Epigenetics is an exciting field concerned with the regulation of gene expression due to non-genetically encoded factors, a classic example being DNA methylation, which regulates transcription. Epigenetic modifications play a key role in development, and determine how cells differentiate, turning from stem cells into the variety of cell types that make up our bodies. Epigenetic chromatin remodeling is important for DNA double-strand break repair, which if not meticulously controlled can cause a predisposition to cancer and neurodegeneration.
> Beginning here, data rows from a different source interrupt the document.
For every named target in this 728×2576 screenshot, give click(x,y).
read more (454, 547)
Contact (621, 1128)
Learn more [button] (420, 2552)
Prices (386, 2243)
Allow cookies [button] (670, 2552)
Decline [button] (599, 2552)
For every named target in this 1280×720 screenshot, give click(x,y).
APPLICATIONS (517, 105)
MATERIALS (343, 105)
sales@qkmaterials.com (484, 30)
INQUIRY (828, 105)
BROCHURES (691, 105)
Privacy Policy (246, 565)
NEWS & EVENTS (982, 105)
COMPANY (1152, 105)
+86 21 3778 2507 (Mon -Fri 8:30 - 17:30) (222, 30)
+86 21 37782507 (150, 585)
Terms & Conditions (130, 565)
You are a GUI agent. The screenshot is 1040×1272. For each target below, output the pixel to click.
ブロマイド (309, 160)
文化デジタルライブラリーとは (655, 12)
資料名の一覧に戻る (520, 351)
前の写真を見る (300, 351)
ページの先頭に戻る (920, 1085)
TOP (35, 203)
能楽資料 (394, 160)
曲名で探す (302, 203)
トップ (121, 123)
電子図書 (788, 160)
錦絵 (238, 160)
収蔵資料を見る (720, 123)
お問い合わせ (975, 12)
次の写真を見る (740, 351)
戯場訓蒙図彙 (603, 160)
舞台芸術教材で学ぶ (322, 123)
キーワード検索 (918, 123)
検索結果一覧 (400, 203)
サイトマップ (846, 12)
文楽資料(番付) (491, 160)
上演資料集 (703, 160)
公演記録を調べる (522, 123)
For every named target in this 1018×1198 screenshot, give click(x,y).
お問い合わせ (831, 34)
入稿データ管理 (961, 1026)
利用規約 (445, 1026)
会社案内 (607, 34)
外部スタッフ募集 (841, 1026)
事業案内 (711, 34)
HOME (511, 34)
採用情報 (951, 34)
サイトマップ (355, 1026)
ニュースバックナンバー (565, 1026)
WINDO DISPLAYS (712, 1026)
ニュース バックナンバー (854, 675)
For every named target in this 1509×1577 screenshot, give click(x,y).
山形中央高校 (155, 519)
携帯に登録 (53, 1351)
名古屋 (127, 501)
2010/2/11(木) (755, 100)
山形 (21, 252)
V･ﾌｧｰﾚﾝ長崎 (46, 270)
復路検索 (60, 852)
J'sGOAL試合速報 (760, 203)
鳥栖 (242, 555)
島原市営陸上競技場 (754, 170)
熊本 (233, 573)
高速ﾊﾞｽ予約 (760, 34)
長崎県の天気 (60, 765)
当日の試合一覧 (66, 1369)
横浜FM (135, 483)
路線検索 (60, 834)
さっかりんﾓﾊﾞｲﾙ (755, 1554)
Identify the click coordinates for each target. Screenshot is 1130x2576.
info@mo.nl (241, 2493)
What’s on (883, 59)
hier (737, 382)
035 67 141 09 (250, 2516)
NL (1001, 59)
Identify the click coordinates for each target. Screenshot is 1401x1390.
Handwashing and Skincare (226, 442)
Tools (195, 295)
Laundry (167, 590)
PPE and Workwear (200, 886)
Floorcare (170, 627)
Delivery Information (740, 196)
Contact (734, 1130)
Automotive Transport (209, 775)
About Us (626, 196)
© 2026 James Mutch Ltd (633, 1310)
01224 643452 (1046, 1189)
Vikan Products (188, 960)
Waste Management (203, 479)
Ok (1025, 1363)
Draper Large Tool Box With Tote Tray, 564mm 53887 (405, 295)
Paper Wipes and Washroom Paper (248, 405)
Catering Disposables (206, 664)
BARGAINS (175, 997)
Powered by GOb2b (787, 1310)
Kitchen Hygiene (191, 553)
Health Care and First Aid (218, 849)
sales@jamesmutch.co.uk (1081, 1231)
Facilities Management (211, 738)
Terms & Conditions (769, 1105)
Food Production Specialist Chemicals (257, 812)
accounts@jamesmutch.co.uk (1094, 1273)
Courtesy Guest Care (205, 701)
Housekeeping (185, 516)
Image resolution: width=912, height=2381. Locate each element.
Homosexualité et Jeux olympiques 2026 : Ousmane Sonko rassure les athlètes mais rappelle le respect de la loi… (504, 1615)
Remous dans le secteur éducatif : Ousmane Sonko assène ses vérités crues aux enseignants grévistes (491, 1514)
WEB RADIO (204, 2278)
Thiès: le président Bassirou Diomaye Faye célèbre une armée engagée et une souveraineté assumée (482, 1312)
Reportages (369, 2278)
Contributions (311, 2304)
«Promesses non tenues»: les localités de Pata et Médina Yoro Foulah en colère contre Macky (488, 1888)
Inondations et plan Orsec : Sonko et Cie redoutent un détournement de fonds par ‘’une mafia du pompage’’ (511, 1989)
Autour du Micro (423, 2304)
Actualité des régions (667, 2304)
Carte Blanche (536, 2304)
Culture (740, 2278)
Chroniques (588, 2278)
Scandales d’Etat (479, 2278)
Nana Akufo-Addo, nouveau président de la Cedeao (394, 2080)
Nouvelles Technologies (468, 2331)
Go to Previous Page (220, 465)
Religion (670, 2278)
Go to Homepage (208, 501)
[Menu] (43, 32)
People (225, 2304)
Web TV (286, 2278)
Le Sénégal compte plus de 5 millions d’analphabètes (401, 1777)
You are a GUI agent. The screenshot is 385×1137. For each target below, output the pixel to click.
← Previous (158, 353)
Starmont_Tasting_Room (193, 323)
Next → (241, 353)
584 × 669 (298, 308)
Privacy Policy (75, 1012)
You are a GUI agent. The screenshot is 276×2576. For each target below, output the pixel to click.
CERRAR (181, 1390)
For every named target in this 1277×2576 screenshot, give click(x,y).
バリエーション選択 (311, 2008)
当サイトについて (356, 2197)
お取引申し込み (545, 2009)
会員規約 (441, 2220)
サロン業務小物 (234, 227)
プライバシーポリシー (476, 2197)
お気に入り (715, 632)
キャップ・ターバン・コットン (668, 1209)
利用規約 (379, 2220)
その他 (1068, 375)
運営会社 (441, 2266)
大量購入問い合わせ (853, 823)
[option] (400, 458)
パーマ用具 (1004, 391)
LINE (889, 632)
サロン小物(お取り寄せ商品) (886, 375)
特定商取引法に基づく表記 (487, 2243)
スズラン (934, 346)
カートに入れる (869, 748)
Recent developments in labeling have permitted identification of epigenetic sites by single-molecule fluorescence. The Nanoimager can image the sites of interest, mapping their density and consistency across DNA strands. The DNA is attached to a surface and sites for epigenetic modification can be marked out with fluorescent molecules, which are detected with high signal-to-noise by the Nanoimager. With four laser lines, the Nanoimager can image several molecular species bound to the DNA.
In the data shown in the figure, DNA (blue) was extended in nanochannels and labeled with YOYO dye. Fluorescent labels (red) were attached by click chemistry to 5hmC sites. Such samples are used to complement sequencing data and to detect structural variation across DNA strands. This is just one example of where single-molecule imaging with the Nanoimager can extract complex information from individual DNA strands to characterize epigenetic modifications. Moreover, the dynamic information offered by single-molecule fluorescence imaging has the potential to measure the binding rates of enzymes at the epigenetic sites.